En esta sociedad tan conectada, en esta nueva gran comunidad, en la que todos debemos tener un perfil en Facebook, lanzar twitters cada día y tener una cuenta en Instagram resulta que se hace, cada vez más patente, la necesaria formación en humanidades y el fomento del espíritu crítico como base para el desarrollo intelectual y el progreso de nuestra sociedad. A la vista está que un mayor acceso a la información no garantiza un mayor conocimiento, tal y como se puede leer en los comentarios que defendían a Facebook por retirar de un perfil el cuadro titulado “El origen del mundo” de Gustave Coubert o los comentarios contra la obra de Balthus en la noticia “Púberes angelicales desnudas de Balthus”.
Porqué lo que subyace en toda esta lógica bien pensante y políticamente correcta es la perpetuación del rol femenino como miembro exclusivo y responsable del ámbito privado humano: la familia. El ser humano, que vive y trabaja en mundo en constante cambio, donde hemos hecho que reine la flexibilidad y la incertidumbre, necesita de seguridad (Facebook dice “queremos que estas personas se sientan seguras”) y sólo la institución universal que es la familia se la puede proporcionar. ¿Y quién, a través de la lógica de Facebook e Instagram, es el líder y el responsable exclusivo de la esfera privada? La respuesta es tan sencilla como antigua: la mujer. Este es el motivo por el que la mujer no se puede mostrar desnuda. No se puede consentir que el pilar que sustenta la seguridad de todos nosotros se comporte igual que en el ámbito público, donde valores como competitividad, flexibilidad, agresividad, audacia… rigen las relaciones de los hombres y mujeres que se masculinizan.
El mejor ejemplo lo encontramos en el siguiente diálogo de la magnífica película “Una terapia peligrosa”:
Billy Cristal: Bien ¿Qué pasó con su mujer anoche?
Robert de Niro: “No estaba con mi mujer.
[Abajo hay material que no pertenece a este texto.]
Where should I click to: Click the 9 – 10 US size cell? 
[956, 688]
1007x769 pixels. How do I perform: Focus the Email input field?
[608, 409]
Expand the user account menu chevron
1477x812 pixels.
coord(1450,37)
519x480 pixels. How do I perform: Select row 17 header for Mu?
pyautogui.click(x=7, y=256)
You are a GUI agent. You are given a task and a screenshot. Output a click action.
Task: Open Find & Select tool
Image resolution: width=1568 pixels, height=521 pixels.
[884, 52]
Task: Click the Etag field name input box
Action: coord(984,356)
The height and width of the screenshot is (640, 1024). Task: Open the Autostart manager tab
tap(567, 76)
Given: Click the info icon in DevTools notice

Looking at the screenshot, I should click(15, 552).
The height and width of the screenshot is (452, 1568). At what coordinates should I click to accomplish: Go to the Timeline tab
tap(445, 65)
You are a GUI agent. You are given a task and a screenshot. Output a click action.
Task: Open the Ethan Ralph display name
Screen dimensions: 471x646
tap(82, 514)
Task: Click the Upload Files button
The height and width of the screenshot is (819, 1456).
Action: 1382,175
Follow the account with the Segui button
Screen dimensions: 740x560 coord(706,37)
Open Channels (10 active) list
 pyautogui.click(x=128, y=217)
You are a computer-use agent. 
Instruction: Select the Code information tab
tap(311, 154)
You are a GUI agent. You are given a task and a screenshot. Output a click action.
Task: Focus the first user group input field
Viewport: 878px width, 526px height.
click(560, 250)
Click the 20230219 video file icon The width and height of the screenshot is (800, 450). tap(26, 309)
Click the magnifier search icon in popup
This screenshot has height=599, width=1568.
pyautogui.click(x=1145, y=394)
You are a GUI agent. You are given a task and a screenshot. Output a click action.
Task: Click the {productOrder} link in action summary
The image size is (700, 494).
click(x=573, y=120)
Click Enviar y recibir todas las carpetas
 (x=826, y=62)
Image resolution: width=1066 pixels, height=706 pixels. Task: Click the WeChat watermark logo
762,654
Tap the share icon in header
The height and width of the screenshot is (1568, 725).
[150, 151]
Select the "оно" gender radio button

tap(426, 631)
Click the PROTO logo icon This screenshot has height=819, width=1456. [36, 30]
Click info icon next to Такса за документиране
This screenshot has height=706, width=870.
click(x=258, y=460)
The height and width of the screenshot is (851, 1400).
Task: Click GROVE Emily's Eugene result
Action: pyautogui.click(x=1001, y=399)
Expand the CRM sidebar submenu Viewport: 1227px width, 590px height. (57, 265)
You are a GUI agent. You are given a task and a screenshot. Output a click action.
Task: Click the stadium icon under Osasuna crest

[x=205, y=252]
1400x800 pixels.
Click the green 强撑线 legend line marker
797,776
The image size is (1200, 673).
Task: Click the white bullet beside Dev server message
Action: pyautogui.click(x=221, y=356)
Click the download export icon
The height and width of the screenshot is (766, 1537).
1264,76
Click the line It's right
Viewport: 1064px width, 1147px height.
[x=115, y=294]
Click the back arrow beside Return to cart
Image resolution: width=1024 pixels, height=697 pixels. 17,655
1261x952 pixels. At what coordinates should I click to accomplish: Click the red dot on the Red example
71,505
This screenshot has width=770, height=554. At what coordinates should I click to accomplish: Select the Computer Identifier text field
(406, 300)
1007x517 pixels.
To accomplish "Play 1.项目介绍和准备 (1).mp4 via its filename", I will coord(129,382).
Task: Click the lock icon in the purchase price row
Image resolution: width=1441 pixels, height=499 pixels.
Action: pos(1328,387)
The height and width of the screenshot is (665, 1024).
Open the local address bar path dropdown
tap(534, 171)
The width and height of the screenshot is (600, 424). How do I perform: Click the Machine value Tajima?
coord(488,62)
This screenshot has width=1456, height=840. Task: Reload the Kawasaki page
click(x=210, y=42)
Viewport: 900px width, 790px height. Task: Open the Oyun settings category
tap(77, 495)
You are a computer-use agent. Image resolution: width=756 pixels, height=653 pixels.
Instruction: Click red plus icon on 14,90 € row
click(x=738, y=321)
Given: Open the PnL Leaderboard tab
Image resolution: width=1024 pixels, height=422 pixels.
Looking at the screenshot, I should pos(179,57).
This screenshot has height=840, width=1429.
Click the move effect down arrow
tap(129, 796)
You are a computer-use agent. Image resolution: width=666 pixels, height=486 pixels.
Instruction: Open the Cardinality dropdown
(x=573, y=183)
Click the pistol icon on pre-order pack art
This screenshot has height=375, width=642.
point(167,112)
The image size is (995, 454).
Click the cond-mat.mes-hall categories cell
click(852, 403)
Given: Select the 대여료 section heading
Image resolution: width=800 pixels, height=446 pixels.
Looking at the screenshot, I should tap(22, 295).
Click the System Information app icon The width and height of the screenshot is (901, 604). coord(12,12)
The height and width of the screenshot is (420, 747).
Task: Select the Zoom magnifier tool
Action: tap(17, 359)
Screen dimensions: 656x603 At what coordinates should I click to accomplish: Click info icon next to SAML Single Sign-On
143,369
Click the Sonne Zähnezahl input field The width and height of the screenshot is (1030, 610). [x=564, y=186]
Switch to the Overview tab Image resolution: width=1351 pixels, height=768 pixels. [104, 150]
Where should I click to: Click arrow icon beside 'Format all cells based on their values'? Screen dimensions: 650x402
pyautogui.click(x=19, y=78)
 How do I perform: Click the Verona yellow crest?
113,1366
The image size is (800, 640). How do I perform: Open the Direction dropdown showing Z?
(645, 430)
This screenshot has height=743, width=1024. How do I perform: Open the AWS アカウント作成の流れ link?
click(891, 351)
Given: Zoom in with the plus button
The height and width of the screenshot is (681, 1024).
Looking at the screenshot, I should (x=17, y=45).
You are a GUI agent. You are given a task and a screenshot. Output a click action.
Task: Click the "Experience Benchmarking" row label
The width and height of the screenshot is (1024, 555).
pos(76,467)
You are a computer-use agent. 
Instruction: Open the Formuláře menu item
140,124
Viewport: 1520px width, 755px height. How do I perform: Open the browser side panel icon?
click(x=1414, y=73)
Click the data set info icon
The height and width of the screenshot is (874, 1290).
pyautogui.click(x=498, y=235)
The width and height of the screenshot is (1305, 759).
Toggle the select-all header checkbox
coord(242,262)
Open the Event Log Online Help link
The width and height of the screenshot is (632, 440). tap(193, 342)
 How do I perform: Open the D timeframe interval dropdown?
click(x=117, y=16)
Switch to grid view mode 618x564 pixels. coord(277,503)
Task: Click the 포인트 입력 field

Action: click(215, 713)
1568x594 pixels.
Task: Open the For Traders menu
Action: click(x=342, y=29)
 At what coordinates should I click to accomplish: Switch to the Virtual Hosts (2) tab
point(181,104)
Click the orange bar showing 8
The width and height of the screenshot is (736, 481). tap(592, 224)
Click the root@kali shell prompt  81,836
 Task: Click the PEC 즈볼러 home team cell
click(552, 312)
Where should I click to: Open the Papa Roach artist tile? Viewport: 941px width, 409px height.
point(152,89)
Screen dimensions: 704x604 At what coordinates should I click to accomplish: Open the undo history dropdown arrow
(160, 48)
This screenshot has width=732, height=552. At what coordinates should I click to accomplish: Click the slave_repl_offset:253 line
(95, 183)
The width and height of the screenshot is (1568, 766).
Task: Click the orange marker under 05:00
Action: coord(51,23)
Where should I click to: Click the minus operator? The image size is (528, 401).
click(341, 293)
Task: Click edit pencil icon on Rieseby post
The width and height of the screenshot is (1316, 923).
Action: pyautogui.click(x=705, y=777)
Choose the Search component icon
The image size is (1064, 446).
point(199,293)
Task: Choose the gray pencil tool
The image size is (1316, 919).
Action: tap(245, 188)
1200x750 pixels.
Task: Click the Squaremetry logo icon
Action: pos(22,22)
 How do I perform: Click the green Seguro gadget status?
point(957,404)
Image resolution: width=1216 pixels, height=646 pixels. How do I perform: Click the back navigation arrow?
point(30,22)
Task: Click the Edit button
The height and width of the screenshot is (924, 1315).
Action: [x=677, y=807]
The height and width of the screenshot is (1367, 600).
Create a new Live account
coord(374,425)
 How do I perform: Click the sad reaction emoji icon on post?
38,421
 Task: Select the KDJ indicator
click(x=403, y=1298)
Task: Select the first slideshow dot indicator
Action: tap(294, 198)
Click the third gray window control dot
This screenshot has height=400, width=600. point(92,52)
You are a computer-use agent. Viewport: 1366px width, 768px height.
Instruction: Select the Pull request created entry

Estaba con una amiga.
BC: ¿Tiene problemas matrimoniales?
RN: No.
BC: Entonces ¿por qué tiene una amiga?
RN: ¿Vas a darme lecciones de moral?
BC: No, no, no, no. Sólo es por curiosidad. ¿Por qué tiene una amiga?
RN: Porque ella me hace cosas que no puede hacerme mi mujer.
BC: ¿Por qué no puede hacerlas su mujer?
RN: Oye. Su boca es la que da el beso de buenas noches a mis hijos. ¿Estás loco?
BC: De acuerdo.
Por eso ha sido tan edificante, intelectualmente hablando, la aparición del movimiento “#FreeTheNipple”. Porque nos recuerda qué es la liberación sexual. Porque nos recuerda que, en pleno siglo XXI, los hombres y las mujeres somos iguales. Porque permite a las vulgares Miley Cyrus, Kim Kardashian y demás famosillas del nuevo destape hacer un acto responsable y recordarle que el talento de una persona no se mide únicamente por los centímetros cuadrados de piel que enseñe. Porque este movimiento nos recuerda, por desgracia otra vez, que un derecho es muy difícil de conseguir y muy fácil de perder.